Hoegeng Award pertama kali digelar pada tahun 2022. Kegiatan ini diselenggarakan bekerja sama dengan media massa, dengan mekanisme yang terbuka dan transparan.
Siapa saja, termasuk masyarakat umum, dapat mengusulkan nama anggota polisi yang dianggap layak menerima penghargaan tersebut.
Ada lima kategori yang dipertandingkan dalam ajang ini. Di antaranya Polisi Berintegritas, Polisi Inovatif, Polisi Berdedikasi, Polisi Pelindung Perempuan dan Anak, serta Polisi yang bertugas di daerah tapal batas dan pedalaman.
Yang membedakan penghargaan ini dengan yang lain adalah proses penilaiannya.
Tidak hanya dilihat dari laporan internal, tim penilai yang terdiri dari pakar independen turun langsung ke lapangan.
Mereka memverifikasi kinerja dan rekam jejak calon penerima agar benar-benar layak menjadi teladan.
Bagi Polri sendiri, Hoegeng Award jelas menjadi momen kebanggaan. Penghargaan ini menjawab pandangan yang sering melukiskan institusi hanya dari sisi buruk oknumnya.
"Di sini, terlihat jelas bahwa masih banyak polisi yang bekerja tulus, jujur, dan mengutamakan kepentingan masyarakat".
Lebih dari sekadar kebanggaan, ajang ini menjadi alat pemulihan kepercayaan publik. Ketika masyarakat melihat ada pengakuan resmi terhadap polisi yang berperilaku baik, jarak antara institusi dan rakyat perlahan bisa menyempit.
Ini juga menjadi motivasi bagi anggota lain untuk meningkatkan kinerja dan menjaga etika.
Hubungan antara Hoegeng Award dengan perubahan Undang-undang Kepolisian yang baru saja disepakati sangat erat. Keduanya memiliki tujuan yang sama, hanya berbeda cara pendekatannya.
Jika Hoegeng Award bekerja dari sisi pembinaan budaya dan nilai, maka undang-undang berperan sebagai payung hukum.
Penghargaan ini menanamkan semangat integritas, sedangkan aturan baru menetapkan standar yang jelas, mulai dari syarat pendidikan, larangan penugasan politik, hingga pengawasan yang lebih ketat.

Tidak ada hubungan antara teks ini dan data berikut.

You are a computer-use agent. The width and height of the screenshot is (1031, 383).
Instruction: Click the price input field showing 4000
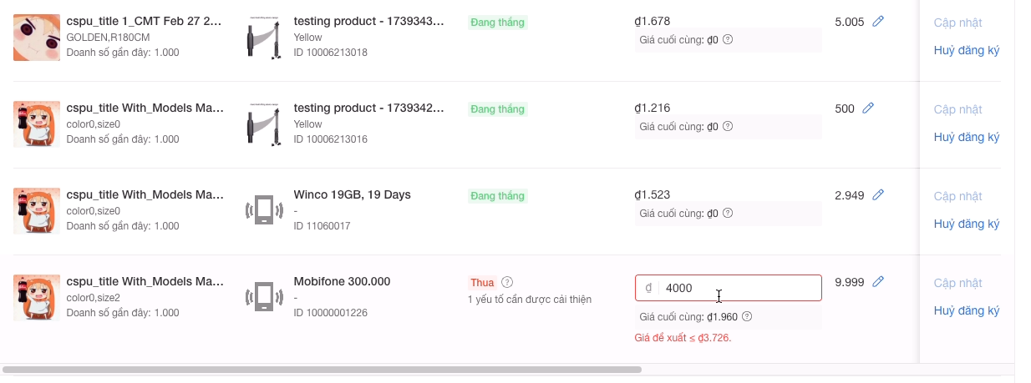pyautogui.click(x=735, y=288)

Dengan begitu, harapannya terbentuk satu kesatuan yang utuh. Hoegeng Award menjadi "jiwa" yang menggerakkan hati, sementara Undang-undang Kepolisian menjadi "kerangka" yang mengatur aturan main.
Keduanya berjalan beriringan untuk mewujudkan Polri yang profesional, netral, dan dicintai segenap rakyat Indonesia.